Non-START-er?

Ratification of a

    As the US Congress makes its to-do list for the last few weeks of the year, one piece of legislation that is not likely to be on it is the Strategic Arms Reduction Treaty, known as START.  The White House has been pressing the Senate to ratify the treaty with Russia which would reduce both countries' nuclear arsenals and deployment systems.  

    The Senate Republican tasked with negotiating with the Obama administration threw cold water on the treaty on Tuesday. 

    Jon Kyl put out a statement saying he didn't think START would be considered this term, "given the combination of other work Congress must do and the complex and unresolved issues related to START and modernisation".  Republicans have been pressing for a multi-billion dollar modernisation of the US nuclear arsenal. 

    Kyl's statement means the treaty will likely be shelved for the year.

    That means next year, the ratification process will begin all over again in the Senate Foreign Relations Committee before the Democratic leadership brings it back for a vote in the full Senate. That could take months.

    But Vice President Joe Biden put out a statement urging the Senate to act on the treaty.  He said, "Given new START’s bipartisan support and enormous importance to our national security, the time to act is now and we will continue to seek its approval by the Senate before the end of the year. "
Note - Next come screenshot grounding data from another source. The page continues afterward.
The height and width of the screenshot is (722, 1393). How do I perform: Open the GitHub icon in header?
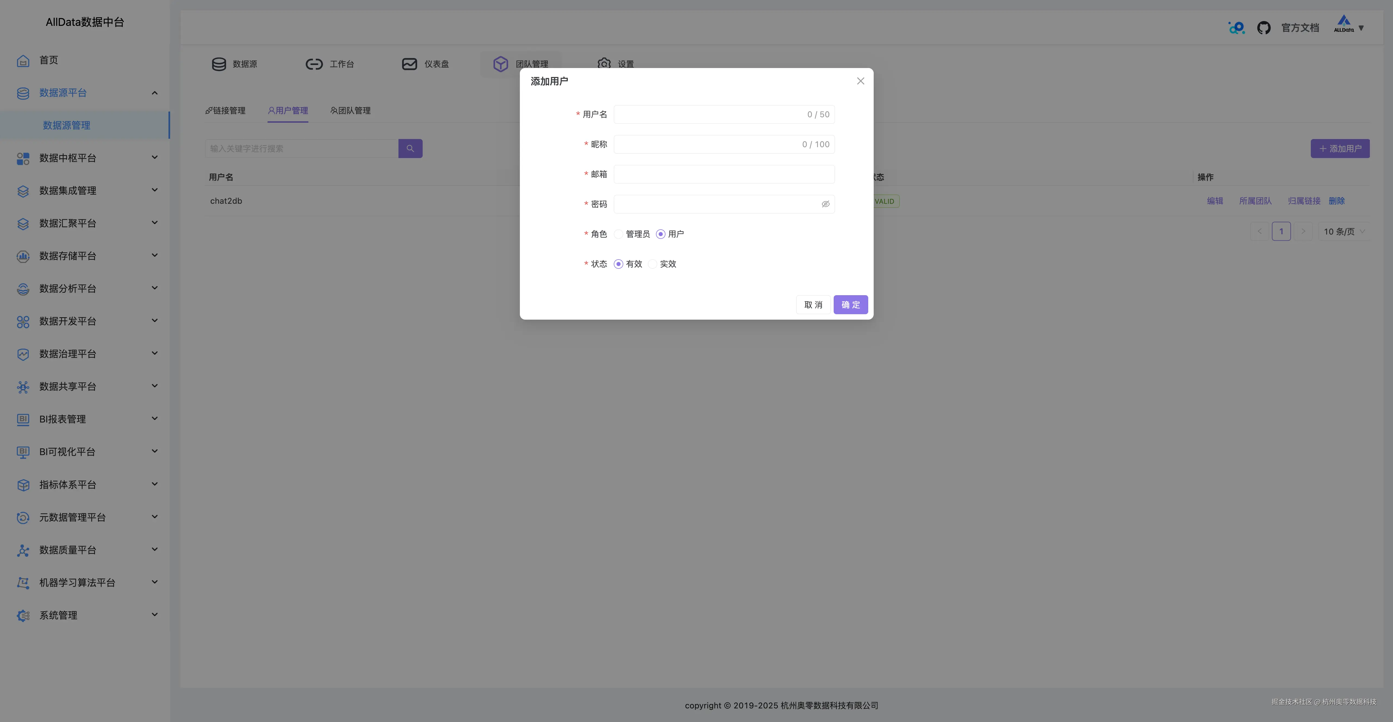[1264, 27]
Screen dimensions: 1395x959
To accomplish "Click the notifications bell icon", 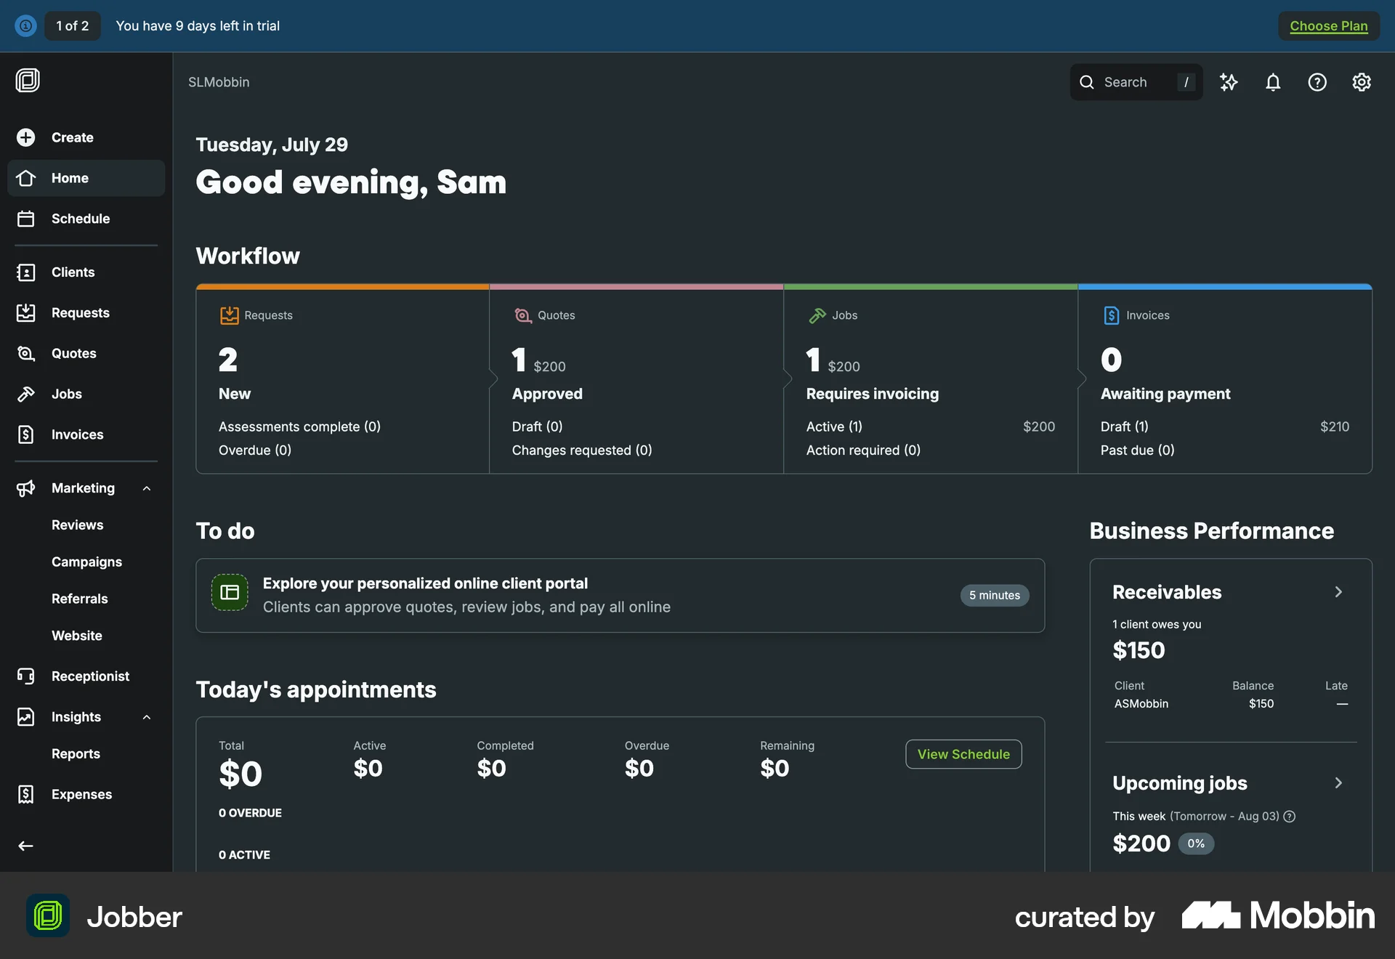I will coord(1273,82).
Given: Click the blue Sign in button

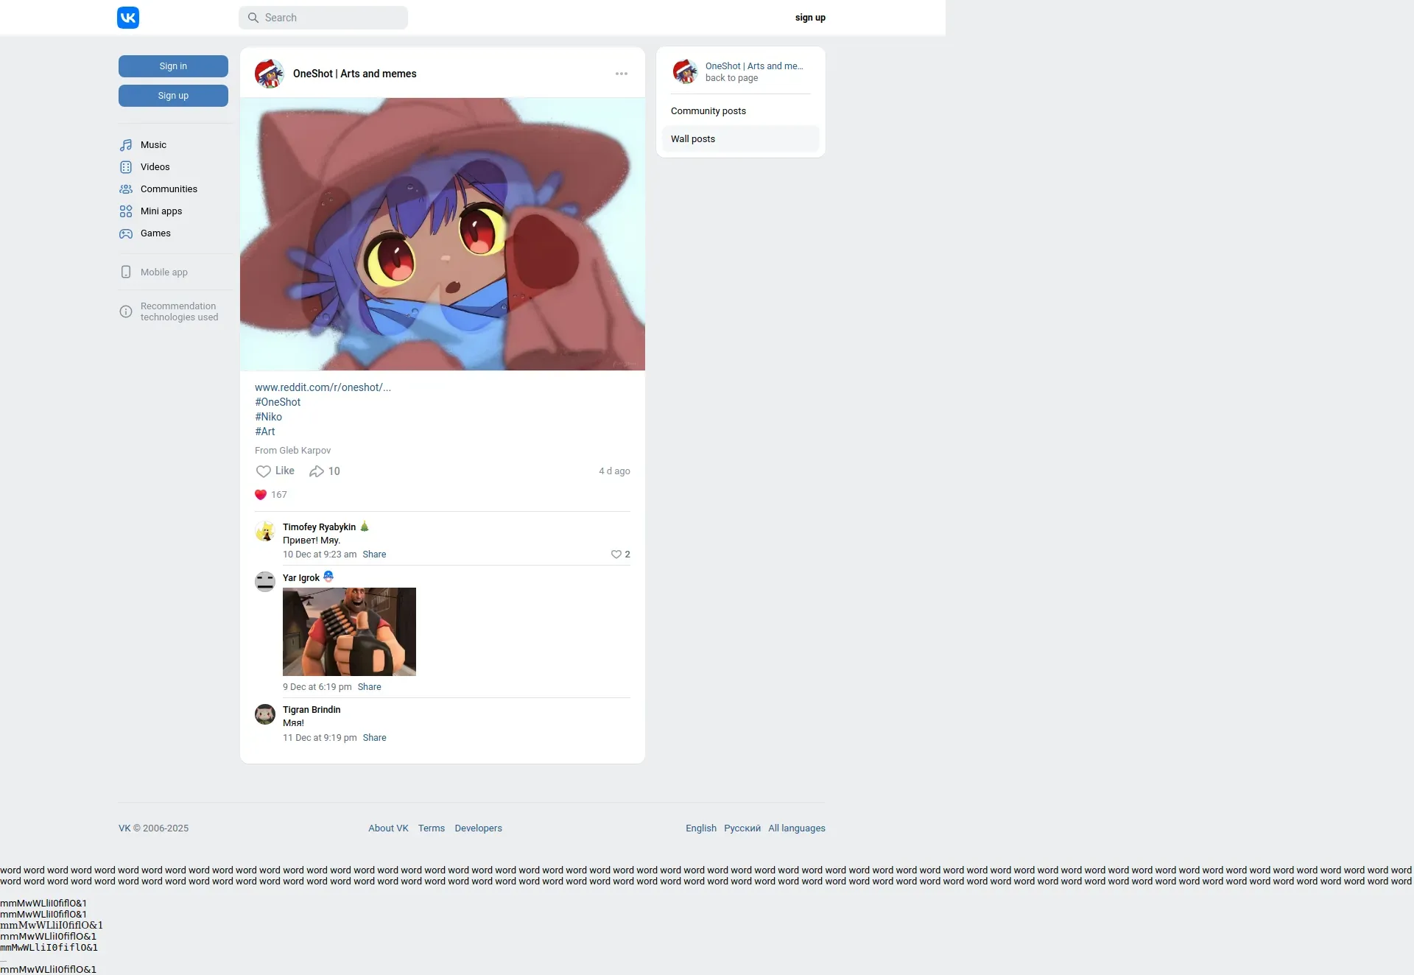Looking at the screenshot, I should coord(173,66).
    The old START treaty with Russia expired nearly a year ago.  The administration looks at the renewal of the treaty as a key foreign policy achievement meant to "reset" relations with Russia. 

    The deal was inked by Obama and his Russian counterpart Dimitry Medvedev in April with much fanfare in Prague.  

    It takes a two-thirds majority of the Senate to ratify a treaty. Right now, with all the Democrats expected to vote for for START, eight Republicans are needed to pass it.

    After January 5th, when the newly elected body takes office, it will take 15 Republicans to get the treaty ratified.